The Second International Workshop on
Domain Specific System Architecture (DOSSA-2)

The main theme of this year:
HW/SW Components for Domain Specific Systems


Phoenix, USA, June 23, 2019
http://prism.sejong.ac.kr/dossa-2

CALL FOR PAPERS

In conjunction with the 46th International Symposium on Computer Architecture (ISCA-46)


Workshop Program

1:00 - 1:10Workshop Introduction

1:10 - 1:55Invited Talk I
Rob Dimond, ARM System Architect and Fellow
"Reducing software friction for heterogenous systems with Revere-AMU"

1:55 - 2:40Invited Talk II
Eui-cheol Lim, SK Hynix, Research Fellow and Leader of System Architecture Team
"Near data processing for AI & Big data – Data hierarchy"

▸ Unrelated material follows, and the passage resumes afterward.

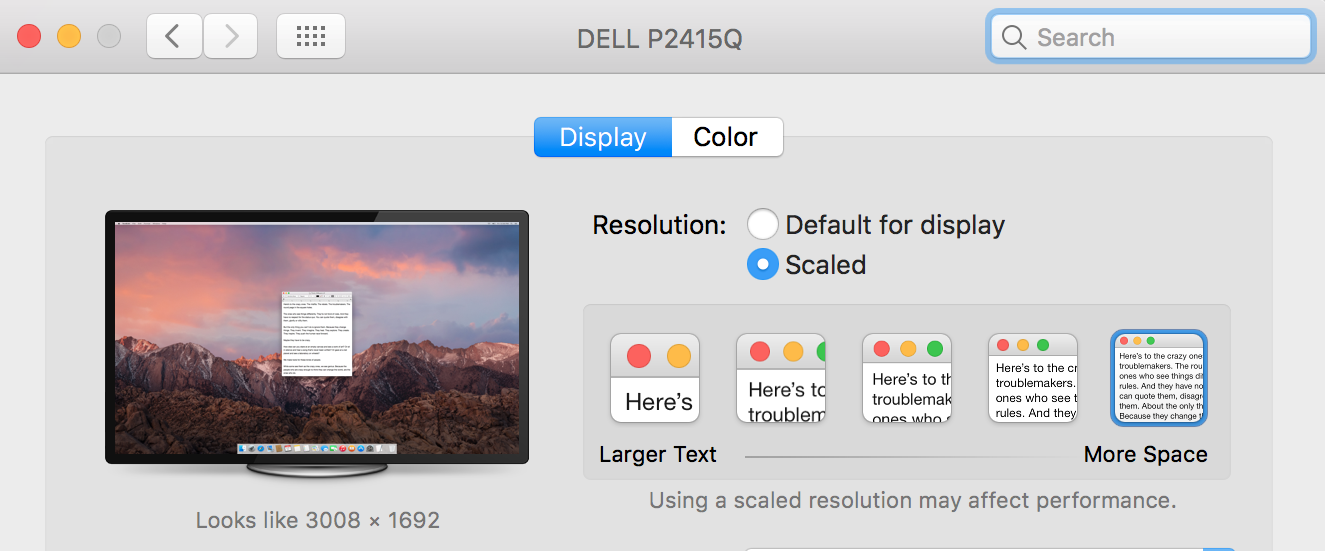Choose the largest text scaling thumbnail
Image resolution: width=1325 pixels, height=551 pixels.
655,378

2:40 - 3:25Invited Talk III
Pradip Bose, IBM T.J. Watson Research Center, Distinguished Research Staff Member
"Self-Aware Swarm Computiong Architectures: Domain-Specific Applications"

3:25 - 3:35Break

3:35 - 4:20Invited Talk IV
Marat Dukhan, Software Engineer, Google Research
"Real-Time Neural Network Inference at the Edge"

4:20 - 5:05Invited Talk V
Vinod Kathail, Xilinx Fellow and Chief Architect for the SDx Development Environment
"AI Engine in the Xilinx Adaptive Compute Acceleration Platform (ACAP)"

CALL FOR PAPERS

Domain specific systems are an increasingly important computing environment for many people and businesses. As the information technologies emerges into various real world applications such as autonomous driving, IoT (Innternet of Things), CPS (Cyber physical systems) and health care applications in the 4th industrial revolution era, interest in the specialized domain specific computing systems are increasing significantly. In addition to the conventional computing platforms, domain specific computing systems have a lot of design challenges including specialized hardware components like hardware accelerator, optimized library and domain specific languages. This workshop focuses on domain specific system design in both hardware and software aspects and their interaction in order to improve the availability and efficiency in the emerging real world applications. The main theme of this workshop in this year is the HW/SW components for domain specific systems. Topics of particular interest include, but are not limited to:

Application analysis and workload characterization to design domain specific system for emerging applications, such as autonomous driving, IoT and health care applications.
Domain specific processor/system architectures and hardware features for domain specific systems;
Hardware accelerators for domain specific systems;
Storage architectures for domain specific systems;
Experiences in domain specific system development;
Novel techniques to improve responsiveness by exploiting domain specific systems;
Novel techniques to improve performance/energy for domain specific systems;
Domain specific systems performance evaluation methodologies;
Application benchmarks for domain specific systems;
Enabling technologies for domain specific systems (smart edge devices, smart sensors, energy harvesting, sensor networks, sensor fusion etc.);

The workshop aims at providing a forum for researchers, engineers and students from academia and industry to discuss their latest research in designing domain specific system for various emerging application areas in 4th industrial revolution era to bring their ideas and research problems to the attention of others, and to obtain valuable and instant feedback from fellow researchers. One of the goals of the workshop is to facilitate lively and rigorous–yet friendly–discussion about the research problems in the architecture, implementation, networking, and programming and thus pave the way to novel solutions that improve both hardware and software of future domain specific systems.

Invited Talk I

- Speaker : Rob Dimond, ARM System Architect and Fellow

- Talk Title : Reducing software friction for heterogenous systems with Revere-AMU.

- Abstract :
  One of the mitigations to the slowing of Moore's law is integrating accelerators into the system. The challenge with this approach is that it's a complex task to create a HW/SW interface that is low friction to software, even for a very simple accelerator.
  This talk will take a software view, and look at the device driver models used in heterogeneous systems. In particular we'll look at the benefits and challenges of the direct assignment model, where software interacts directly with an accelerator rather than via an operating system driver.
  While existing standards (notably, the PCI software model) can help, we believe there is a need for new industry standards to enable standard software frameworks and an ecosystem of accelerator IP components. To this end, we will describe 'Revere-AMU', an advanced development effort within Arm to identify the layers of standardisation required.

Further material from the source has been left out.